Instructions to follow:
What is the number of lines in the following data that contain "computer"? Answer with the number alone.

Collected data
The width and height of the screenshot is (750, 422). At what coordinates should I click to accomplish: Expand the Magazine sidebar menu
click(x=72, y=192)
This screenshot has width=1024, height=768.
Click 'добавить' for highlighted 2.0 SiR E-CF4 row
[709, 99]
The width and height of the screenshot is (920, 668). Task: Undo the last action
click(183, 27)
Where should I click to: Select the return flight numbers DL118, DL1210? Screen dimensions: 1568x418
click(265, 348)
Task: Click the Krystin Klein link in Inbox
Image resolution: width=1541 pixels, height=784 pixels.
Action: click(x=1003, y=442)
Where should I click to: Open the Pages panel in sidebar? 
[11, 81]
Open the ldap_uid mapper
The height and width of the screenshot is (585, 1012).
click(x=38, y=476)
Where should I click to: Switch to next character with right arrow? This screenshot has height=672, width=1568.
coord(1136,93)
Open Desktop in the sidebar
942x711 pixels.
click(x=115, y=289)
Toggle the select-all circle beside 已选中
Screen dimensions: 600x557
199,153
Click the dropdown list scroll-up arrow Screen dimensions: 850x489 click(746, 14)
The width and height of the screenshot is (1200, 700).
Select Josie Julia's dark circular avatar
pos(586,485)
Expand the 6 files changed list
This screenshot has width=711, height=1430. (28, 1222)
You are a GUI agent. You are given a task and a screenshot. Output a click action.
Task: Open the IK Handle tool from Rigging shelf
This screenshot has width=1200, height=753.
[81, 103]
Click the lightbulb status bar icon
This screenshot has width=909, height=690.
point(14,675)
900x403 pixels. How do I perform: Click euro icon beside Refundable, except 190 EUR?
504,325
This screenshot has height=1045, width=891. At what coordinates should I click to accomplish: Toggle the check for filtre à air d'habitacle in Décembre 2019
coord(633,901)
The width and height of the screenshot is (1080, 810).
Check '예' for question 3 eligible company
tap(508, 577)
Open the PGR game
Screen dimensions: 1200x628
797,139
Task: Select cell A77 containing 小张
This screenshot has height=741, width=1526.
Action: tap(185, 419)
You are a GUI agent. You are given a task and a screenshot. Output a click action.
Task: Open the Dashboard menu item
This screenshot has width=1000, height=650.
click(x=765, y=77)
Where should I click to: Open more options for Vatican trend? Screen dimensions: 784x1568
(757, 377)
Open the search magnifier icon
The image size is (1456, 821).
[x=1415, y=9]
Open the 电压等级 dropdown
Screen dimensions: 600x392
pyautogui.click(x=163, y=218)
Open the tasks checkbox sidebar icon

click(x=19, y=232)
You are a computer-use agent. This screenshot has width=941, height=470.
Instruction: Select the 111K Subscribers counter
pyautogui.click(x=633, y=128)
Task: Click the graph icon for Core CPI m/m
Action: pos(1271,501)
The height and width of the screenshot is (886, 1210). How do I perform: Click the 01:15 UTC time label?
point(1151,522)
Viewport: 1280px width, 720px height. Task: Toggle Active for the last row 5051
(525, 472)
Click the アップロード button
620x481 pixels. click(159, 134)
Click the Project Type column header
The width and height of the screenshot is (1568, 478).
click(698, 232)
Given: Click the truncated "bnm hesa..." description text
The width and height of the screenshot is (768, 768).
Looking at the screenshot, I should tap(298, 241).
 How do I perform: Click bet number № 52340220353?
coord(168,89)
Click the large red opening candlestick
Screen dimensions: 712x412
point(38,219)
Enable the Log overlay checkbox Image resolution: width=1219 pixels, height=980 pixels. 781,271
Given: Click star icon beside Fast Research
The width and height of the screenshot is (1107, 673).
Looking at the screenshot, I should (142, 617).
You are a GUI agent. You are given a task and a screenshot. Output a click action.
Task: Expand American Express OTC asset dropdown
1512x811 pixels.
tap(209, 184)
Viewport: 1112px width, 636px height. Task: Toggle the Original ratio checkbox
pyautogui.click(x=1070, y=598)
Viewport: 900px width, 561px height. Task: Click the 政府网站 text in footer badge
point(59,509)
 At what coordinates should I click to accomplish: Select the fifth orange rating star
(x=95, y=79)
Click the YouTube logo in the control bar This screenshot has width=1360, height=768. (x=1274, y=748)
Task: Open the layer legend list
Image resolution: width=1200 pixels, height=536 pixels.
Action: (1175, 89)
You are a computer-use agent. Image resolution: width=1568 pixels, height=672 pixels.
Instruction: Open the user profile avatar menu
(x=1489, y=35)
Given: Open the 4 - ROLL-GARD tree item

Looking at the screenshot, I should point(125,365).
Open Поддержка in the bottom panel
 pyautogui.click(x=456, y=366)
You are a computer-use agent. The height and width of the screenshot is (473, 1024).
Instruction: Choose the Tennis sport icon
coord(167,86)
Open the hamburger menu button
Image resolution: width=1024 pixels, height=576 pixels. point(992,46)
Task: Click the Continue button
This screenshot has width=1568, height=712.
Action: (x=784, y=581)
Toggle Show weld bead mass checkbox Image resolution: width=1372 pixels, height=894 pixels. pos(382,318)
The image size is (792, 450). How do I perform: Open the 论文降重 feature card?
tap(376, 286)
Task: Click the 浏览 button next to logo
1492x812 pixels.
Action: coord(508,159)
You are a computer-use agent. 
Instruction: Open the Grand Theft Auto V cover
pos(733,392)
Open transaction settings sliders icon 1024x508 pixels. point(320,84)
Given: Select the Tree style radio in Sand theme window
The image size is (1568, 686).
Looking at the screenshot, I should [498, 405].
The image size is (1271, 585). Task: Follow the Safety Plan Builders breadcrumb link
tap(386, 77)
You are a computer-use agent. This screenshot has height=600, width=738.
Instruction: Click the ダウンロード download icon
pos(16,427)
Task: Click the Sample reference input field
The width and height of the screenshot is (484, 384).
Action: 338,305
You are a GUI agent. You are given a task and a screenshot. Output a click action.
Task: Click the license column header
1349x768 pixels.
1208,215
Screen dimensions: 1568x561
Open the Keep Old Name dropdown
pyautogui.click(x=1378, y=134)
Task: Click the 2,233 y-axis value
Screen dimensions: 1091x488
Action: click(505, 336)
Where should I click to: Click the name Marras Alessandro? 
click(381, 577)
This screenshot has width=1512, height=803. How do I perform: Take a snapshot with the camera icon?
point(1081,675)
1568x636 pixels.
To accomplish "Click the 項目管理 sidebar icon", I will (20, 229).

Solution to this task:
5